Belum sempat aku menaikinya, Kenan tiba-tiba berkata, “Kalau kamu tidak keberatan... biar aku bantu.”
Aku menoleh, terkejut. Sebelum sempat menjawab, dia sudah meletakkan tasnya ke sisi tembok, lalu berdiri di sampingku.
Tangannya terulur.
Aku hanya menatapnya. Lalu menatapnya ragu. Mungkin dia mengerti pikiranku. Kemudian mengarahkan tasnya ke arahku. Dia menyuruhku memegang tasnya dengan kuat, dan mengambil alih tongkatku. Aku mengangguk pelan pelan.
Tanpa berkata apa-apa. Kami mulai menaiki anak tangga satu per satu. Perlahan. Hati-hati.
Dan untuk pertama kalinya sejak insiden itu, langkahku terasa... ringan.
Bukan karena nyerinya berkurang, tapi karena kali ini aku tidak sendiri.
Sesampainya di lantai tiga, aku buru-buru melepaskan tanganku dari tasnya yang kuat mengait di bahunya. Berusaha terlihat biasa.
“Terima kasih,” kataku cepat. Sekadarnya. Lalu mengode ke arah tongkat yang dari tadi di pegangnya.
Dia hanya mengangguk, menyerahkan tongkat kepadaku. Lalu berjalan beberapa langkah, sebelum berhenti dan berkata pelan, tanpa menoleh: “Kalau kamu butuh sesuatu... kamu boleh bilang.”
Aku terpaku.
Tak ada yang bisa kubalas. Lidahku kelu. Tapi entah bagaimana, ucapannya itu membuat langkahku lebih stabil saat berjalan menuju kelas.
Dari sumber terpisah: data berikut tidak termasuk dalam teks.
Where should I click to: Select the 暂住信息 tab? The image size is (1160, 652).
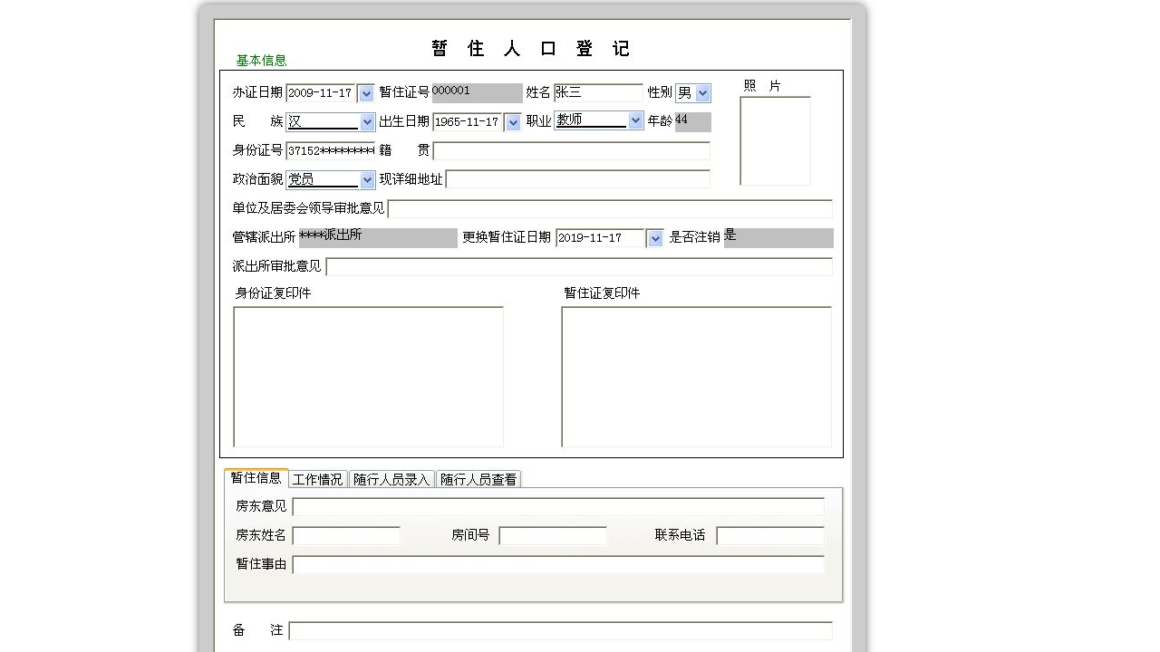tap(256, 479)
Hari itu berjalan seperti biasanya. Guru mengajar seperti biasa, suara kelas bergema riuh dengan perdebatan pelan, halaman buku berganti—tapi tak ada yang benar-benar masuk ke kepalaku.
Aku terlalu sibuk memutar ulang pagi tadi di dalam pikiranku. Tentang pertolongannya di tangga. Tentang kalimat sederhana yang masih menggema di telingaku.
“Kamu boleh bilang.”
Bukan sekadar tawaran bantuan, tapi mungkin... sebuah izin. Sebuah ruang.
Apakah itu tanda bahwa aku mulai punya teman selain John dan Nube?
Atau hanya simpati sementara?
Entahlah. Dan anehnya, aku tidak merasa perlu tahu jawabannya sekarang.
Yang jelas... hari ini terasa sedikit lebih hangat dari biasanya.